Carry the forum thread about GPU kernels in Julia forward from the point where it stops.

■ SUPPLIED PASSAGE ■
——————

Different hardware, different characteristics. But this only uses 128 threads which is heavily underusing my GPU, you’d generally (for trivial kernels like this) want to max out the thread count that your device supports (typically 512 or 2014) and do a more elaborate computation between threads/blocks to figure out the indices.
Furthermore, implementing stencils efficiently has been researched heavily so there’s loads of possible improvements.

5 Likes

Thanks for the example @maleadt and for devoting so much of your time to building up the GPU/CUDA infrastructure in Julia!

I must have been trying so hard to get a CPU/GPU shared kernel working that I forgot `@cuda threads=...` won’t automatically parallelize code without assigning threads/blocks.

Indeed I just tried out your kernel and `@benchmark` gives a median time of 1.614 ms with 128 threads (compared with 178.504 μs using `@views`). I’m sure it could be made faster as you say but I’m interested in seeing how long I can stick to `@views` and avoid planning out messy/elaborate thread/block kernels. I don’t mind sacrificing a bit of performance in favor of more readable and generic code. I will try fusing some smaller operations and see how well `@views` performs on a much bigger kernel which should hopefully help bring down the broadcasting overhead.

——————

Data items

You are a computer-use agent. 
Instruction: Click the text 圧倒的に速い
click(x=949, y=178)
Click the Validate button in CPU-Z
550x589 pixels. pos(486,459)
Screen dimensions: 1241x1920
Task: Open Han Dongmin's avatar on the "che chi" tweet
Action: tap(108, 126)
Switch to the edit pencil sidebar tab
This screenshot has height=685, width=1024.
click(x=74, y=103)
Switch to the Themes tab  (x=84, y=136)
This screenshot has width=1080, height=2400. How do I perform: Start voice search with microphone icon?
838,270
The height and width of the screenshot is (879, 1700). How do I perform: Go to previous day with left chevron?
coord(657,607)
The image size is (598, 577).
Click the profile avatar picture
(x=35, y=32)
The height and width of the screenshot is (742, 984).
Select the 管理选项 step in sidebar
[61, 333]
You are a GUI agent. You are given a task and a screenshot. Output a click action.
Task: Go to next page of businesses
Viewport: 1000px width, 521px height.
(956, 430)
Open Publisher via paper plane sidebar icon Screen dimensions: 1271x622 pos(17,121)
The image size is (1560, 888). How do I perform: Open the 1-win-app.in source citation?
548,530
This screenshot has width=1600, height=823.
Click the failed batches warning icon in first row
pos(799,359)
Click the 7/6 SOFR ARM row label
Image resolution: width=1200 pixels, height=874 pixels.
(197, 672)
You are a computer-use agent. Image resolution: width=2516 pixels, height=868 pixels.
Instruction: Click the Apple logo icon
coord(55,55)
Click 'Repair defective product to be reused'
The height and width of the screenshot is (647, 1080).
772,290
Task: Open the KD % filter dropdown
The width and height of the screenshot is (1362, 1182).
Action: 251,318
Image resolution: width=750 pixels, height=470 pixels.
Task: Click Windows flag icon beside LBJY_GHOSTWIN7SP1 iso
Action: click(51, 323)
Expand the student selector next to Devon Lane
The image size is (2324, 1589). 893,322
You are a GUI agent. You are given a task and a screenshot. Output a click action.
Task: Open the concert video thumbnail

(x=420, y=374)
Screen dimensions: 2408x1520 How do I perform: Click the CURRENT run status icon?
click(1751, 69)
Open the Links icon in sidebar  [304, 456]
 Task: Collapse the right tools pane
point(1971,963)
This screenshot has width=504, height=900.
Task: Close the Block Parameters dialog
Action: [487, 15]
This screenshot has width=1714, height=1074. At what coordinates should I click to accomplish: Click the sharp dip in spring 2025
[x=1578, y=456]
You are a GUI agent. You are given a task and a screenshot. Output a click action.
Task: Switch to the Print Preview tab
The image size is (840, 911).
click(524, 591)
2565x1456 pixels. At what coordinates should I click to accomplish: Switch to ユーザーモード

——————

■ THE REPLY ■
The big issue is that unfortunately I cannot use `threadIdx()`, `blockIdx()`, etc. as the kernel will not run on a CPU anymore, so I felt like the vast majority of research and tutorials out there on implementing efficient stencil calculations won’t help too much.

But if I can efficiently implement all the operators using `@views` that would be excellent! Then the same code should run on both CPUs (using regular Arrays) and GPUs (using CuArrays). Shouldn’t be too much work so I’ll give it a try.